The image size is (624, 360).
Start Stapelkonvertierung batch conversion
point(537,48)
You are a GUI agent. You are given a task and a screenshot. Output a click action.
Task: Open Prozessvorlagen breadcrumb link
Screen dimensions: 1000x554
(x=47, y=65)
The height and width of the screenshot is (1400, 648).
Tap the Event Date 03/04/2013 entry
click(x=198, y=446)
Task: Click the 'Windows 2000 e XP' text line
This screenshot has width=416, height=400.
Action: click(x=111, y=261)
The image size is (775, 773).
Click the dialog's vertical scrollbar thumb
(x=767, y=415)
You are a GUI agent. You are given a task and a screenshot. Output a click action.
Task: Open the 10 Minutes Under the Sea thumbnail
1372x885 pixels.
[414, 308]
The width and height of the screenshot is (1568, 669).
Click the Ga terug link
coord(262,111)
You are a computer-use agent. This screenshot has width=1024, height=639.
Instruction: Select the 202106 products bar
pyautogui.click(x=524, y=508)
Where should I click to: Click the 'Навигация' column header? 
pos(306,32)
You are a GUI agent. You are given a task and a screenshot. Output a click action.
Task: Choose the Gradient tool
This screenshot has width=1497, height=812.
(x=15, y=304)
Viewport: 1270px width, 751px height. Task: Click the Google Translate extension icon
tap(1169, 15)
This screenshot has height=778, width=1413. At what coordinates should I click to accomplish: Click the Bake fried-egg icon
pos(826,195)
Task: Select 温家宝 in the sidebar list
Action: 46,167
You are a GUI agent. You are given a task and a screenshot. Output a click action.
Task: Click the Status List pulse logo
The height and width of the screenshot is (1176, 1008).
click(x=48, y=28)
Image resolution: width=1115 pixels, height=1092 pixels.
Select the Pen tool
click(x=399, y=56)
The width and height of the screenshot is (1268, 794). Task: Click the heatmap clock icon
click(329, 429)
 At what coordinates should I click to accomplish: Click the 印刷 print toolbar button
________________
> **Task description**
Copy out each line of the data above that contains the word "link".

> **Response to this exercise**
Task: Open Prozessvorlagen breadcrumb link
Click the Ga terug link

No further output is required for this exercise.